_Instructions for the task_
Lay out the rows from the line that has "Locate each specified" through the line that has "engaging [635, 165]" as a two-column CSV with the headers text and answer. Give each request its own CSV row, put each value in a single quoted field with line breaks replaced by spaces, and leave the pictures out.

_Material for the task_
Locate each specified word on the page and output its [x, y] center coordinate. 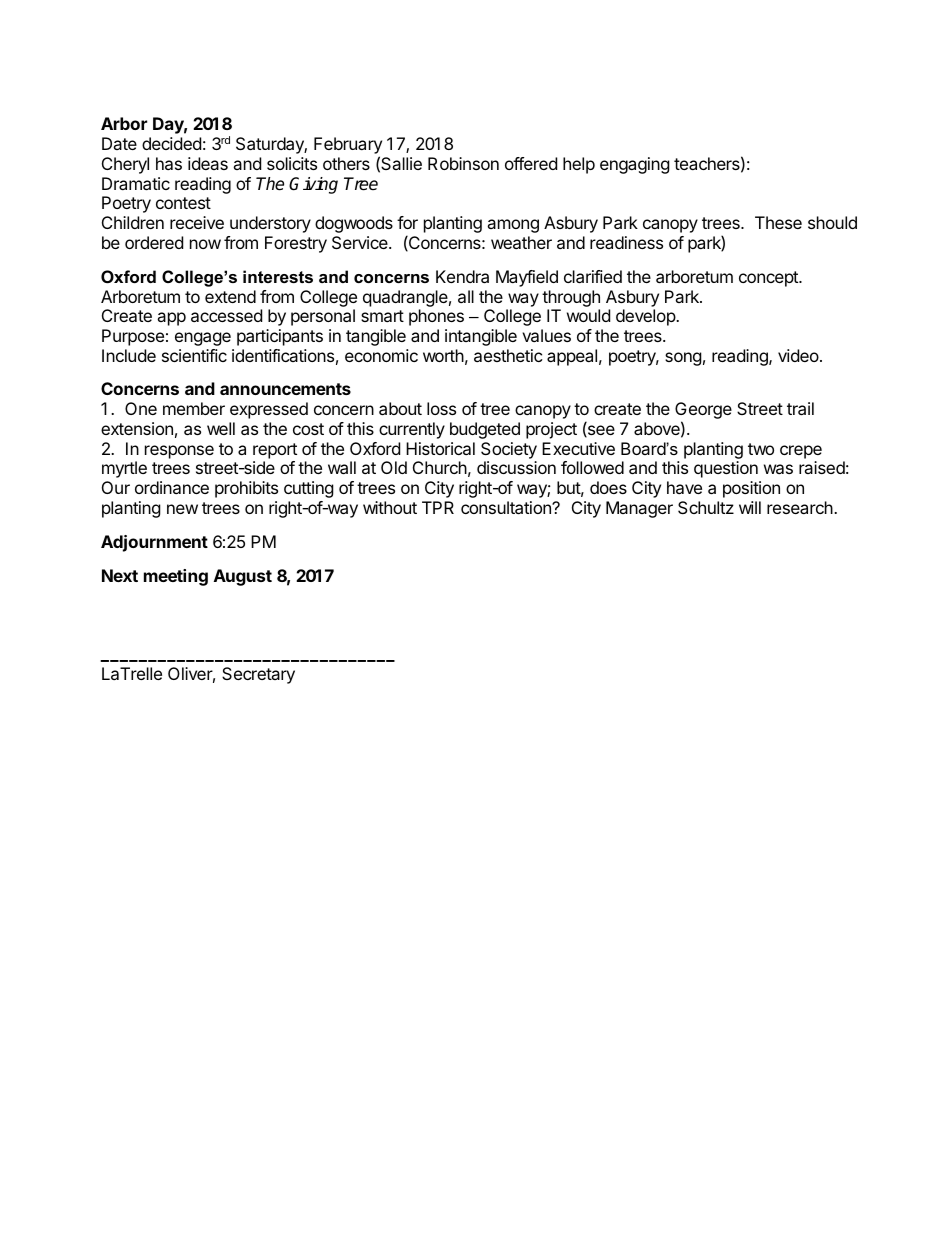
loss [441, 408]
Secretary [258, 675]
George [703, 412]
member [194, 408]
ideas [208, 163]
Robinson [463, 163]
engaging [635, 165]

==

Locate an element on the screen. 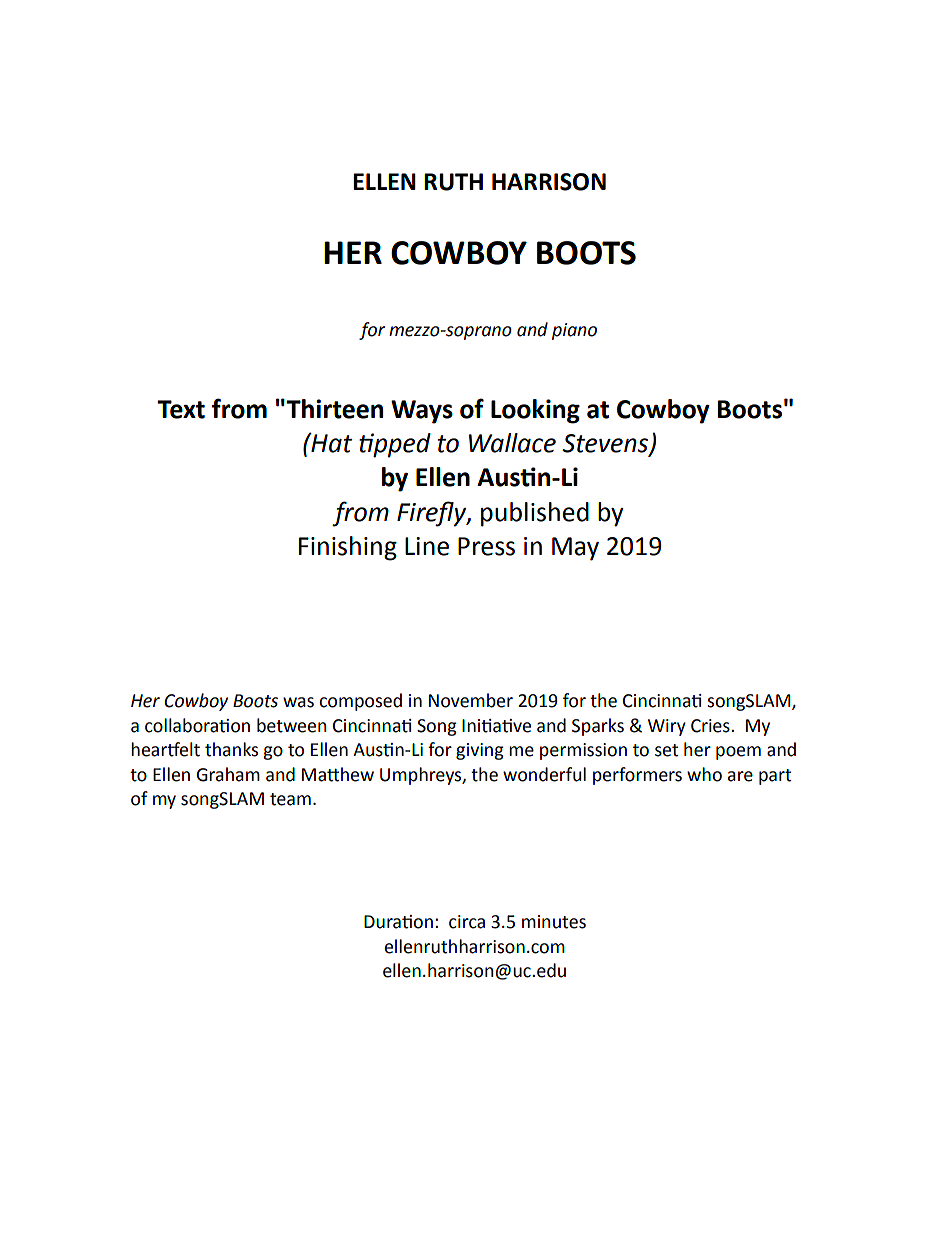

* * *

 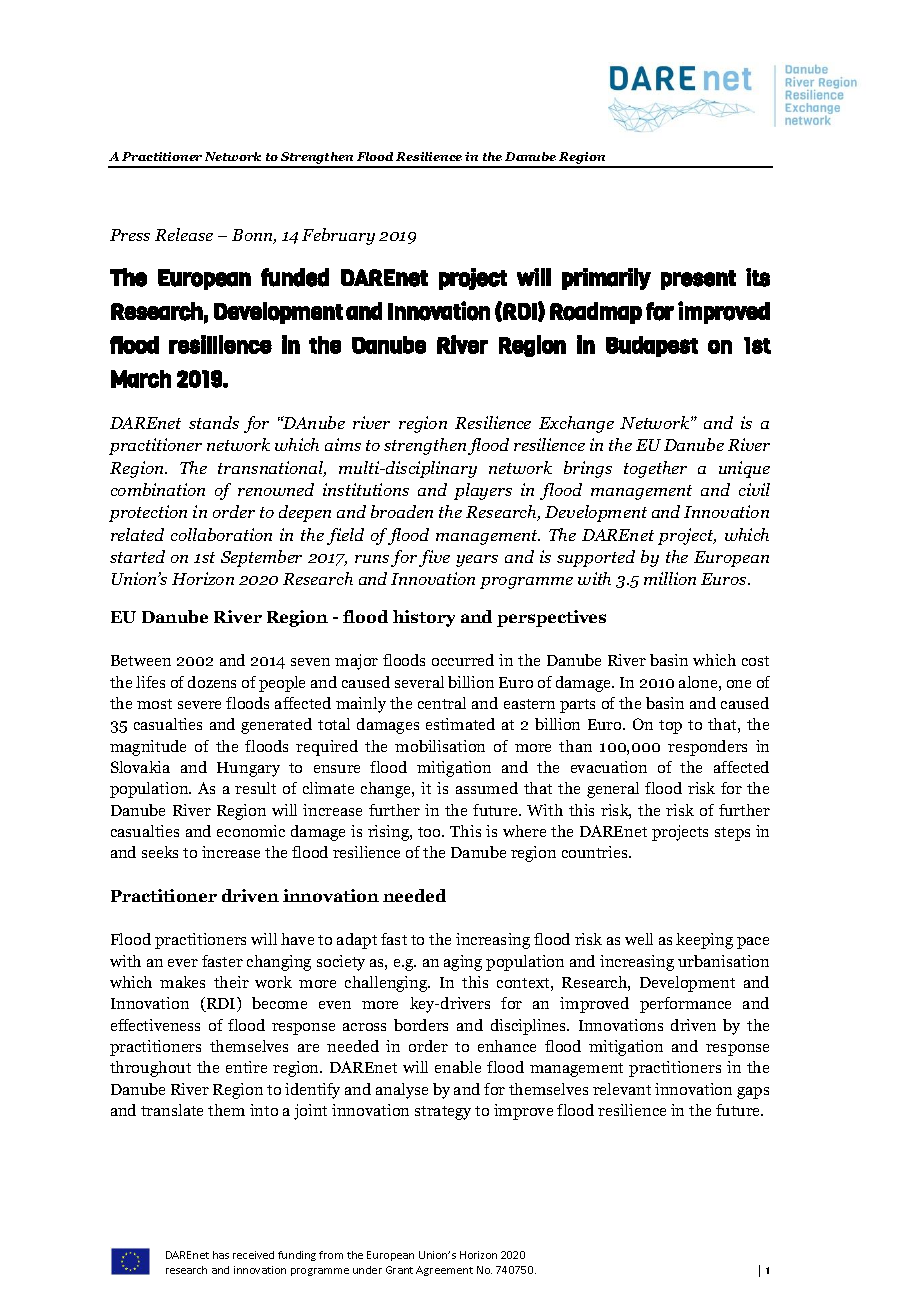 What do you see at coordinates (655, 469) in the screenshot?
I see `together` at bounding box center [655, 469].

_Correct response_
text,answer
"Locate each specified word on the page and output its [x, y] center coordinate. loss","[441, 408]"
"Secretary","[258, 675]"
"George","[703, 412]"
"member","[194, 408]"
"ideas","[208, 163]"
"Robinson","[463, 163]"
"engaging","[635, 165]"